Our previous study showed that in Polish PTC patients, TERTp mutations are present in 8.5% of cases [16]. However, in the current analysis, in which almost half of the PTC cases presented distant metastases, the frequency of C228T and C250T mutations increased up to 14.8%. Of 30 non-metastatic cases, two PTCs were TERTp(+) (6.7%), whereas six out of 24 PTCs with distant metastases harbored a TERTp mutation (25%). Similar data obtained Gandolfi et al., who showed the presence of these alterations in 10% of non-metastatic PTCs and 33% of PTCs with distant metastases [27]. All PTCs harboring TERTp mutation in our study were BRAF V600E-positive. Moreover, in one PTC with BRAF mutation, NRAS point mutation was reported. However, none of the studied cases displayed the co-existence of TERTp and RAS somatic mutations.

In the current study, we focused mainly on genes and processes that are significantly altered in the presence of TERTp mutations. As indicated in previous studies, TERTp mutations were associated with elevated TERT expression [28] and, as presented by Fredriksson et al., this association was exceptional in its strength and was highest in copy number-stable cancers such as thyroid carcinoma [29]. Our results are in agreement with these data. We observed significant up-regulation of TERT transcript in TERTp(+) PTCs comparing to TERTp(−) ones harboring BRAF V600E mutation and NM-PTCs. Although there was no significant difference in TERT expression between TERTp(+) and RAS(+) PTCs, a tendency of TERTp mutations-dependent up-regulation of TERT mRNA was visible. However, a limited number of RAS(+) PTCs might impair the results and statistics.

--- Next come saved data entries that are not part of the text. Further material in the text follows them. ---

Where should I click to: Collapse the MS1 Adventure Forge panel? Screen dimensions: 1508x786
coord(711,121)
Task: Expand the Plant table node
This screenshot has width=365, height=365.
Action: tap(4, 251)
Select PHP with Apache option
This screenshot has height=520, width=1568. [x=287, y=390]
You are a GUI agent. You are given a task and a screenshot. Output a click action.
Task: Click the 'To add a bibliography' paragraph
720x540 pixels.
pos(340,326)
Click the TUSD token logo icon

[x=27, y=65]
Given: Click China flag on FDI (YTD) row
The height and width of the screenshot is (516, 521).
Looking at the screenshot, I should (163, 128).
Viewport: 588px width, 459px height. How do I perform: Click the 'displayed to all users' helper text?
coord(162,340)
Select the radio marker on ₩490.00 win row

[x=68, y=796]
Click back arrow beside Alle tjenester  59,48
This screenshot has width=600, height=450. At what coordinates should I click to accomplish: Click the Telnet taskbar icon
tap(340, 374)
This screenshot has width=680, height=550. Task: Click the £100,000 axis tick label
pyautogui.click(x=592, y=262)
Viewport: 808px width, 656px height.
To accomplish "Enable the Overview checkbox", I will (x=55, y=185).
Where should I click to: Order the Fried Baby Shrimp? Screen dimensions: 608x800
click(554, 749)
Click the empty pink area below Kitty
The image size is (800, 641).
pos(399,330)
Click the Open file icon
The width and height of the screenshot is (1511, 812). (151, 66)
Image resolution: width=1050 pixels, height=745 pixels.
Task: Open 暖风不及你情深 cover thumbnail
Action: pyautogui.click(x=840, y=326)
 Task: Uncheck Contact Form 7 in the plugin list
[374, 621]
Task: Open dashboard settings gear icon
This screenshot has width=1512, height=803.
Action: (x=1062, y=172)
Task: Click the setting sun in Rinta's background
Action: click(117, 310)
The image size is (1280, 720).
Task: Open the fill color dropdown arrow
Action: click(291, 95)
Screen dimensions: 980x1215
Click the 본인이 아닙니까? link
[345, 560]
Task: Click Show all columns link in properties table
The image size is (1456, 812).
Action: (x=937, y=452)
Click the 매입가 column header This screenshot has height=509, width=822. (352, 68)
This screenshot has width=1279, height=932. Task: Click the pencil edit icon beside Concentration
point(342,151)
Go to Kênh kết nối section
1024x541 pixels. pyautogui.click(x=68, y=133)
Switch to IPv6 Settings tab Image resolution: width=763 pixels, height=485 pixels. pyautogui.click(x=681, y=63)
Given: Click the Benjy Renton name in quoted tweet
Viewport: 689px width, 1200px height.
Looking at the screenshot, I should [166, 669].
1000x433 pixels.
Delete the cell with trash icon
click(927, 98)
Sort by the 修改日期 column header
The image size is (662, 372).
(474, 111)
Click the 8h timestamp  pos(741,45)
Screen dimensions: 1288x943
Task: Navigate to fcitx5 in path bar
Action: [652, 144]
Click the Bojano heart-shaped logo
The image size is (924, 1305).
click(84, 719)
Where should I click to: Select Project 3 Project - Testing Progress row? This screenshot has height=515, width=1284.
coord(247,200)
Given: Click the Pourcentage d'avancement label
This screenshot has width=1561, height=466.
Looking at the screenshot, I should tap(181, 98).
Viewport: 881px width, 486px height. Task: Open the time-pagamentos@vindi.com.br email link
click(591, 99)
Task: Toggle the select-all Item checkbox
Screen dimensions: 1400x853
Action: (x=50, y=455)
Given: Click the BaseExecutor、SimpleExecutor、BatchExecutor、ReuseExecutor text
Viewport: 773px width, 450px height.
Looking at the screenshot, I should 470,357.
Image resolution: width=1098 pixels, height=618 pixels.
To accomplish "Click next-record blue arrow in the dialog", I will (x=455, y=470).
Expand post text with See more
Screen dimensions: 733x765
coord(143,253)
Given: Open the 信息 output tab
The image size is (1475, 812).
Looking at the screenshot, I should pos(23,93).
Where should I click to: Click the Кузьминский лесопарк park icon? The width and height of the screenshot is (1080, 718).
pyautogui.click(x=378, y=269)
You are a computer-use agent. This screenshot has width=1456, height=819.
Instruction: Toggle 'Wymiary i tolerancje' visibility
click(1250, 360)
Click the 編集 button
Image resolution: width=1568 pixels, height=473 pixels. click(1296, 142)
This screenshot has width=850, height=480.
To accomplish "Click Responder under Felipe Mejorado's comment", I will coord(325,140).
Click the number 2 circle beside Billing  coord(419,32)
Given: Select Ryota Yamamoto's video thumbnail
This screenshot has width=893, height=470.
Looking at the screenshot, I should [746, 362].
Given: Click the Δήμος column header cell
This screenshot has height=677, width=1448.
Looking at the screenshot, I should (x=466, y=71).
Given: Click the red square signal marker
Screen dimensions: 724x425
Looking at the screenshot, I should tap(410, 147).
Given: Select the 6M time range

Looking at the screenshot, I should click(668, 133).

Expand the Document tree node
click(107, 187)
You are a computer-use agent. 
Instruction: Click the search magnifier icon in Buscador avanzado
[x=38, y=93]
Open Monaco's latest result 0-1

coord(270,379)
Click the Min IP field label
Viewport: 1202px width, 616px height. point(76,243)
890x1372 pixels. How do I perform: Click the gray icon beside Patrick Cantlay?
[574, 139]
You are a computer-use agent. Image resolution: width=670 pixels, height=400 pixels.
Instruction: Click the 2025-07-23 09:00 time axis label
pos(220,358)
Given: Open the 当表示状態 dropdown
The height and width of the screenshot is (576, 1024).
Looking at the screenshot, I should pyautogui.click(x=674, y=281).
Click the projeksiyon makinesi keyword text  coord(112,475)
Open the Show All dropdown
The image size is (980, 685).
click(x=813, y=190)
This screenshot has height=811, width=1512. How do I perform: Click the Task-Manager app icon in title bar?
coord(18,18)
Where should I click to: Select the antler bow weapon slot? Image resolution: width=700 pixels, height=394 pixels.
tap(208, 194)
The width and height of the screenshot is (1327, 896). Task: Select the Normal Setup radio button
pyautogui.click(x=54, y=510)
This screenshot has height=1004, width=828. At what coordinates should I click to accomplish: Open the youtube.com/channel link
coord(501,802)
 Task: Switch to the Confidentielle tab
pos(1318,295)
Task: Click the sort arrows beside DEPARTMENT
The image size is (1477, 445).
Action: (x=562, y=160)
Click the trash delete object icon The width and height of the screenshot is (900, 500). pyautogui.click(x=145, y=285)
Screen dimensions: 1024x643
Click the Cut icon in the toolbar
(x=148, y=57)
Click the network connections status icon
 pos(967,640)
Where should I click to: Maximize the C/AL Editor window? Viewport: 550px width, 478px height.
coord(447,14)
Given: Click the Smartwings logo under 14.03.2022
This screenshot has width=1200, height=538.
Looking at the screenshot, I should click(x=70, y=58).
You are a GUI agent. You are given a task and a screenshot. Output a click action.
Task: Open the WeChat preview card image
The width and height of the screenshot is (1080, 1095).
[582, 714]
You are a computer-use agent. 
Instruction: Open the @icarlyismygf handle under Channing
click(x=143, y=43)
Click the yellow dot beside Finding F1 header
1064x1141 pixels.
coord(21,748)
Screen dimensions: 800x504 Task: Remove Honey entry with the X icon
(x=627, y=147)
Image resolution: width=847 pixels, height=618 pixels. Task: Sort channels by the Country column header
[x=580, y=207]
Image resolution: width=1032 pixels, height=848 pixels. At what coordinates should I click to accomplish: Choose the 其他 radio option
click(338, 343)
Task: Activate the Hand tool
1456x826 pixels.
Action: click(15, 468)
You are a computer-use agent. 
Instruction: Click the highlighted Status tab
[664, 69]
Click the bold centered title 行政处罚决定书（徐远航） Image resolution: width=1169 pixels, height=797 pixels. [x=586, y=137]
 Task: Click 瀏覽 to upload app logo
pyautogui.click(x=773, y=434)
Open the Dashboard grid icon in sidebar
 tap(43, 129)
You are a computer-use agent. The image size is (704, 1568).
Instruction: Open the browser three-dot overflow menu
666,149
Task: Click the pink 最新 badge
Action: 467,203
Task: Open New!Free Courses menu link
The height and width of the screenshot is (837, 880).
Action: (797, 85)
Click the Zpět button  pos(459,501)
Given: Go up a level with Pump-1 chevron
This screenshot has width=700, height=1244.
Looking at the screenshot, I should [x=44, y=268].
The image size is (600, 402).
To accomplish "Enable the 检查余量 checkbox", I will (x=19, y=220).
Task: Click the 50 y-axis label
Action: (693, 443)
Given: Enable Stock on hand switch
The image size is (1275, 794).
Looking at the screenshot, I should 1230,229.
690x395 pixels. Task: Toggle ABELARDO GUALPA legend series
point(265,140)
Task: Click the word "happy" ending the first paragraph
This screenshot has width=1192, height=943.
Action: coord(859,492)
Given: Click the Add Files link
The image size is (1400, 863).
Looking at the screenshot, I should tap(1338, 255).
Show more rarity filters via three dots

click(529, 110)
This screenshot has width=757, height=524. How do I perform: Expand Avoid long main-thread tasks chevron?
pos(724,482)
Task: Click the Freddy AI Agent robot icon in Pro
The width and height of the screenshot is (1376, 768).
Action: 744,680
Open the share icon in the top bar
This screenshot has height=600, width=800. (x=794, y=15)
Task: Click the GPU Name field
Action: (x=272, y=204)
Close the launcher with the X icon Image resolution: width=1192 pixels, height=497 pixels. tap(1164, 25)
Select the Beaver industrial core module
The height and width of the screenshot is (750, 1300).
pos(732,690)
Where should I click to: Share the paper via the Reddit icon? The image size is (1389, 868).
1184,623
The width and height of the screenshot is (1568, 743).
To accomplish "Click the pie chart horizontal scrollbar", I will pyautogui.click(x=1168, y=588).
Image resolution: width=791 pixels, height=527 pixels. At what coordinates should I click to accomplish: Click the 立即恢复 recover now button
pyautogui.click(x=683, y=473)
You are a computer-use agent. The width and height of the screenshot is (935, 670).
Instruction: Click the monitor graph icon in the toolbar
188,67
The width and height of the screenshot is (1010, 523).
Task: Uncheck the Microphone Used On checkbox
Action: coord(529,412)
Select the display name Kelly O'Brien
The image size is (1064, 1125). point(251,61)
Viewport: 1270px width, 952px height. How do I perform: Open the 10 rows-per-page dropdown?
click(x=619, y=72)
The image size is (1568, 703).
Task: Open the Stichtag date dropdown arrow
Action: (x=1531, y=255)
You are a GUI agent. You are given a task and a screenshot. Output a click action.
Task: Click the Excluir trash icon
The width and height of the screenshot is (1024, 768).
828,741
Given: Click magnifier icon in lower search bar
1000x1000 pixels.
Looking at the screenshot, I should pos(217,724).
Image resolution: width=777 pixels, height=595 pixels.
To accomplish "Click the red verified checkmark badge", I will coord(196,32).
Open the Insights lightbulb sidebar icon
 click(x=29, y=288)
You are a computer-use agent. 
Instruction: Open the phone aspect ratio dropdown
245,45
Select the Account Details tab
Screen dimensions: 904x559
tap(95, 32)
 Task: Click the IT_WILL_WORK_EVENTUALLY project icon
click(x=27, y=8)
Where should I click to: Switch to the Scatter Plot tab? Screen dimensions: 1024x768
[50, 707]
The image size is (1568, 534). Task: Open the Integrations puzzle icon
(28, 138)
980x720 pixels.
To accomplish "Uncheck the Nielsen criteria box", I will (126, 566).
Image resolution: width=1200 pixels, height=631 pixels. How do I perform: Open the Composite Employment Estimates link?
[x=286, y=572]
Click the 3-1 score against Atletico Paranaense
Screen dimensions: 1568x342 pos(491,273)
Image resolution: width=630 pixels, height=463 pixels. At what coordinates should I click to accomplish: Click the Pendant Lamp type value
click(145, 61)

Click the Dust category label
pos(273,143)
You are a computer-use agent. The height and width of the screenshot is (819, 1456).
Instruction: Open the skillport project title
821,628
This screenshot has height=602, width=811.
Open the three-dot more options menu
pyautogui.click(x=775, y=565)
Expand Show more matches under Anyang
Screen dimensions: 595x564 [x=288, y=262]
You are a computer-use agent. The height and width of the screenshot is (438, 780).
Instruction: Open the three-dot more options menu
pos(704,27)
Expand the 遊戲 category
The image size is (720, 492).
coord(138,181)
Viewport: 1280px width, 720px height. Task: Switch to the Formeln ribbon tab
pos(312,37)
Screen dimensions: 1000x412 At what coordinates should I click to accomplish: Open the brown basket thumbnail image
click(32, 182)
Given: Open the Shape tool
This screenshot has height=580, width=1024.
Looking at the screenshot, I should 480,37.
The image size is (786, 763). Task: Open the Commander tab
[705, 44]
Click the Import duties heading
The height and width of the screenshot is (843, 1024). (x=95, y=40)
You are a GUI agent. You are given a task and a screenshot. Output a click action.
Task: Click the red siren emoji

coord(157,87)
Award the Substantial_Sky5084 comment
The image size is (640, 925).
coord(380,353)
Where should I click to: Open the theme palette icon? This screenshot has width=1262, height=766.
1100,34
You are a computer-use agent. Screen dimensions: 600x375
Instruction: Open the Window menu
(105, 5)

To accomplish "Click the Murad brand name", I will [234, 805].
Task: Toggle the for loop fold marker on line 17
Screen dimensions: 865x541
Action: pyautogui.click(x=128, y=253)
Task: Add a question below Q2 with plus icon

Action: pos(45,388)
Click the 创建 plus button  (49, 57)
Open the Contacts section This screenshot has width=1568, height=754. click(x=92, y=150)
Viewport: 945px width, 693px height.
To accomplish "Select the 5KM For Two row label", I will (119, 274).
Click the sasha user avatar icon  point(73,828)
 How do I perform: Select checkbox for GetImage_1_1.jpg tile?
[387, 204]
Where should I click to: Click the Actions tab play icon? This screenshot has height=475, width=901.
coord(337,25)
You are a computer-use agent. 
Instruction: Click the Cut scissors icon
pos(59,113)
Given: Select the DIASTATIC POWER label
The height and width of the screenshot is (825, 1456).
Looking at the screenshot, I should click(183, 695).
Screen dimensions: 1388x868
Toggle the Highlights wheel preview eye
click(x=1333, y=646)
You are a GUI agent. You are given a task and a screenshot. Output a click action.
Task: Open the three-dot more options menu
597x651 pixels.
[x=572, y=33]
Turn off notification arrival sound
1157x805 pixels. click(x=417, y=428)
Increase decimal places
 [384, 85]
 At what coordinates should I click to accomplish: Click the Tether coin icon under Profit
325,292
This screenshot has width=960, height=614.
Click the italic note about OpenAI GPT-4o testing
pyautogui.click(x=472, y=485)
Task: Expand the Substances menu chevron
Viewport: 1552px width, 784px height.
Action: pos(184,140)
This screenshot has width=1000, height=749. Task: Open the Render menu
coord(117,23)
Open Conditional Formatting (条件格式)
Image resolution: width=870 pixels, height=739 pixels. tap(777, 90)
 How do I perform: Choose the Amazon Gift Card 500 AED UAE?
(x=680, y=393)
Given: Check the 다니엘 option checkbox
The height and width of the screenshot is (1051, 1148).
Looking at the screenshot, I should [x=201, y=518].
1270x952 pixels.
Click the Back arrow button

The next step was a closer look at the whole gene expression profiles of our PTC set with a particular focus on cases with TERTp mutation. There was no surprise that all PTCs harboring BRAF mutation grouped close to each other in an unsupervised PCA analysis. It was the most potent differentiating factor within the first and second components. RAS(+) PTCs grouped with NM-PTC cases. PCA did not show differences between BRAF(+)TERTp(+) and BRAF(+)TERTp(−) samples. Moreover, according to the BRS, BRAF(+) PTCs, including all TERTp(+) cases, were BRAF-like and most RAS(+) and NM-PTCs were RAS-like. However, one RAS(+) and several NM-PTCs were more similar to BRAF-like PTCs. It might result from the presence of some additional alterations, and, in consequence, their gene expression profile was more similar to BRAF(+) PTCs. Some of the NM-PTCs may harbor RET fusions. In the TCGA study, RET rearrangements were present in 6.8% PTCs (33/484), and nearly all of them were weakly BRAF-like. However, we focused mainly on TERTp mutations and genetic alterations that most commonly co-exist with them. The presence of TERTp mutations, in turn, may impair the expression of thyroid-specific genes by down-regulating them. Although there were no differences in TDS among BRAF(+) PTCs with and without TERTp mutations, this association was significant in comparison of BRAF(+)TERTp(+) cases to RAS(+) and NM-PTCs. These data suggest that TERTp mutations may be crucial in PTC dedifferentiation and aggressiveness. It is supported by the association of TERTp mutations with poor prognostic factors, observed in our PTC cohort. Larger tumor size, invasion of the surrounding tissues, the locally persistent disease after the first surgery, pN1b, and distant metastases were significantly associated with mutated TERTp, which is in concordance with previous studies [13].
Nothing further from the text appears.